▶ _Task to complete_:
Write out all of the entries that follow, word for word, but skip the pictures.

*** Begin section ***

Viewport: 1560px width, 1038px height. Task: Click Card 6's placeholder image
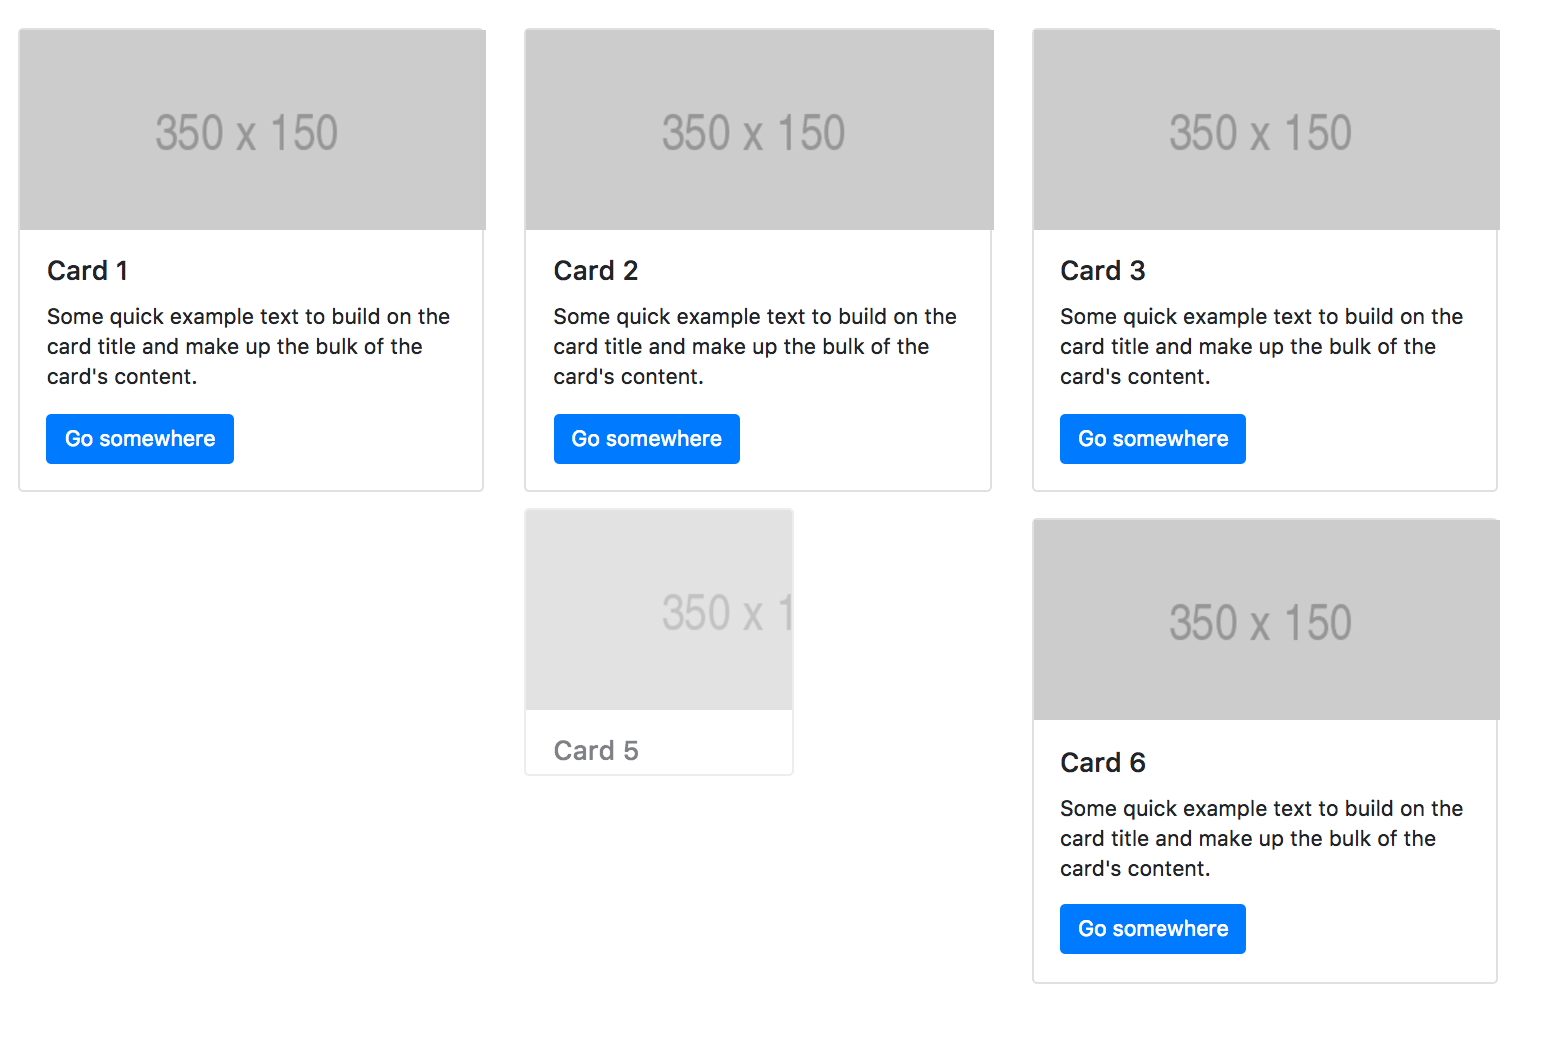pyautogui.click(x=1266, y=620)
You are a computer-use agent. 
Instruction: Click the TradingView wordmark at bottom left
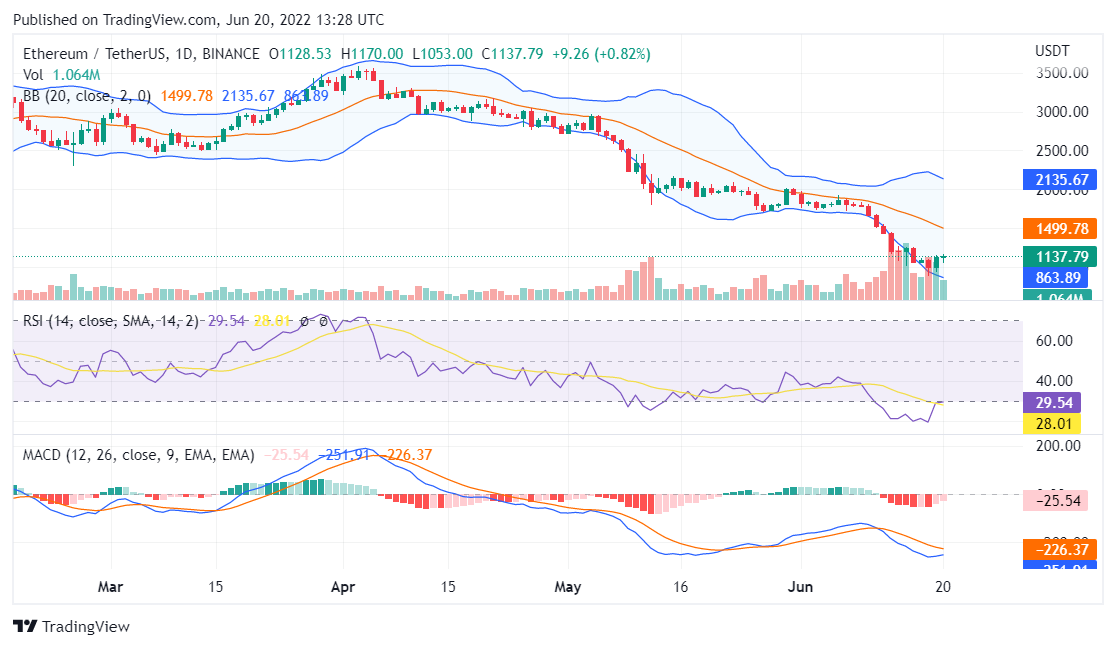(x=85, y=627)
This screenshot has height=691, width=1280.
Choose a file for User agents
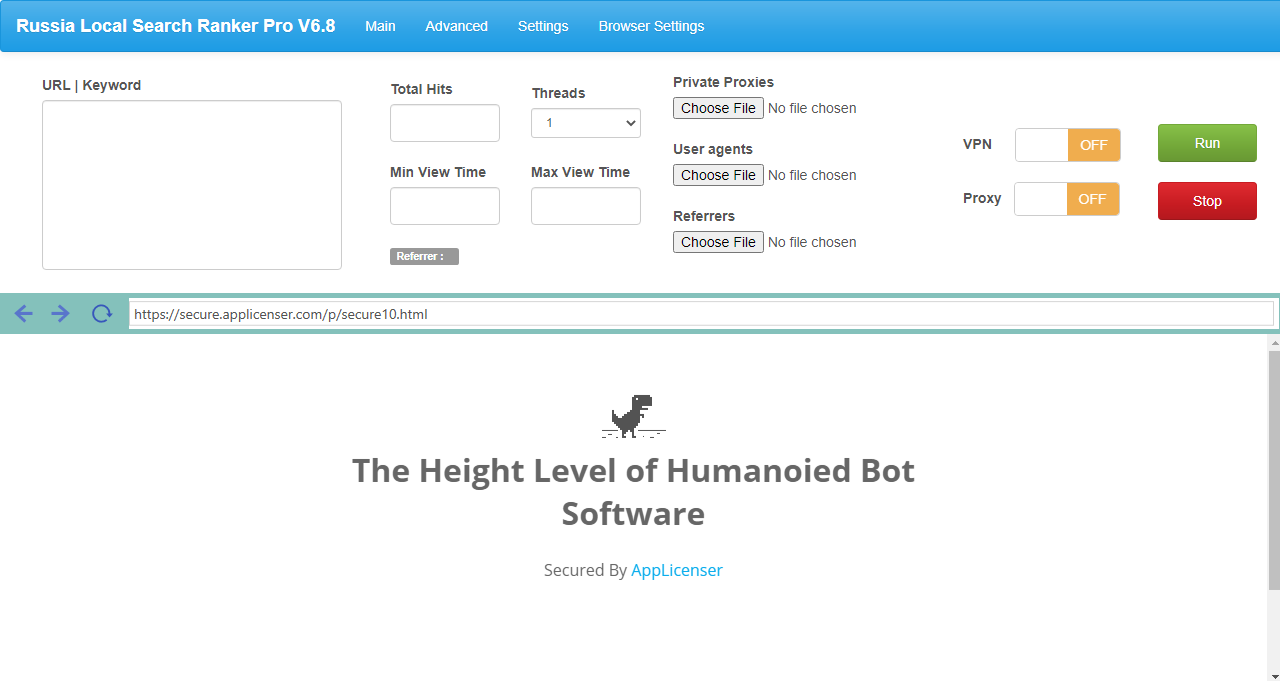pyautogui.click(x=718, y=175)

*** End section ***

▶ _Answer to this problem_:
Viewport: 1560px width, 1038px height. Task: Click Card 6's placeholder image
pyautogui.click(x=1266, y=620)
You are a computer-use agent. 
Instruction: Click the TradingView wordmark at bottom left
(x=85, y=627)
This screenshot has height=691, width=1280.
Choose a file for User agents
pyautogui.click(x=718, y=175)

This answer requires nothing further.